High court victory for managers


Arbitration agreements between personal managers and their clients supersede the ability to argue contract disputes before California's labor commissioner in some cases, the U.S. Supreme Court ruled Wednesday.

The 8-1 decision represents a victory for managers by clearing up a blurry line as to whether all Talent Agency Act disputes automatically go to the labor commissioner, thus allowing managers with arbitration clauses to resolve their disputes in another forum.

"The labor commissioner has been harsh to managers over the past couple decades, and this gives managers a whole new level of playing field," entertainment litigator Neville Johnson said. "It allows managers to participate in the selection of a neutral, which they didn't have before."

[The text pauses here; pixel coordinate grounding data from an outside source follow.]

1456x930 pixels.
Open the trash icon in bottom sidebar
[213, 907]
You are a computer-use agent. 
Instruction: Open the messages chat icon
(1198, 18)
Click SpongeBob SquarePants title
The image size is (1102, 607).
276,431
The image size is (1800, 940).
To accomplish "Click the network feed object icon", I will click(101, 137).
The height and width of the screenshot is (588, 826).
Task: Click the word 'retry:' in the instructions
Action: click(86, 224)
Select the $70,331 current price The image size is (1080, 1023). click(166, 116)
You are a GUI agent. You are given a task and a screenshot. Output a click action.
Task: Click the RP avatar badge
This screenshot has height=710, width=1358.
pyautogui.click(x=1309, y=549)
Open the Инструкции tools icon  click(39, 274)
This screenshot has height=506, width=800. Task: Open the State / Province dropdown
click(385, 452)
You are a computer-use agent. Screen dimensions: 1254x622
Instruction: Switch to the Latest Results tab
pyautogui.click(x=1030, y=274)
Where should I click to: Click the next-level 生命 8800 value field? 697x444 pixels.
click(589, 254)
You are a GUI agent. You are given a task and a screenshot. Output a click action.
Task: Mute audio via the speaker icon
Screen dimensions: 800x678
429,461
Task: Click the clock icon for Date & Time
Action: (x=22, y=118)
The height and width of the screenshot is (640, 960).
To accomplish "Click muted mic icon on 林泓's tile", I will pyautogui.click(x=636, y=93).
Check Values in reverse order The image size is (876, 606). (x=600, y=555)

The court held the Federal Arbitration Act overrides state law that refers certain cases to administrative or judicial proceedings for resolution, including TAA disputes that go before the Labor Commission.

In the underlying case, manager Arnold Preston initiated arbitration proceedings against his former client, Alex Ferrer of TV's "Judge Alex," over unpaid commissions.

The contract between the two called for arbitration of disputes, including those questioning the validity or legality of the contract.

In arbitration hearings, one appointed arbitrator acts as judge and jury, weighing the evidence and then ruling on the case, which is binding and cannot be appealed. Arbitration is often seen as a quick, efficient and relatively inexpensive way to resolve disputes.

But after Preston petitioned for arbitration, Ferrer responded by filing a complaint with the state's labor commissioner, challenging the legality of the entire management agreement and claiming Preston acted as an unlicensed talent agent. Preston denies that allegation.

The labor commissioner ruled that it had no power to stop the arbitration proceedings, so Ferrer filed suit in Los Angeles Superior Court. There, the court granted his request to stop the arbitration, and appeals court justices upheld that decision.

But the Supreme Court, asked to determine who should decide whether Preston acted as a personal manager or talent agent, found arbitration clearly was the correct place to resolve that dispute.

"We hold today that, when parties agree to arbitrate all questions rising under a contract, state laws lodging primary jurisdiction in another forum, whether judicial or administrative, are superseded by the FAA," Justice Ruth Bader Ginsburg wrote.

The lone dissenter, Justice Clarence Thomas, wrote in a brief dissent that he believes the FAA does not apply to proceedings in state courts.

Preston and his attorney, Joseph Schleimer, said they were pleased by the decision.

"I think it was a tremendous mistake that the (state) court didn't recognize my client's right to arbitrate," Schleimer said. "It's kind of mind-boggling that we had to go this far."

Preston said he looks forward to the arbitration proceedings and added, "It's unfortunate the honorable Judge Alex attempted to not abide by his contract with me, thereby causing lengthy delay and incurring excessive and unnecessary costs."

Ferrer, through his attorney, Robert Dudnik, said he was disappointed by the decision.

Dudnik said he didn't think the decision would change the landscape of manager-client contracts, with artists refusing to sign agreements in which arbitration clauses are included.

"Most artists are not that sophisticated," he said. "They get a personal manager. They'll get a contract. They'll see the word 'arbitration' and it won't mean anything."

"I suspect all of the personal managers will include arbitration provisions and virtually all of the artists will not realize the importance of all that," he added.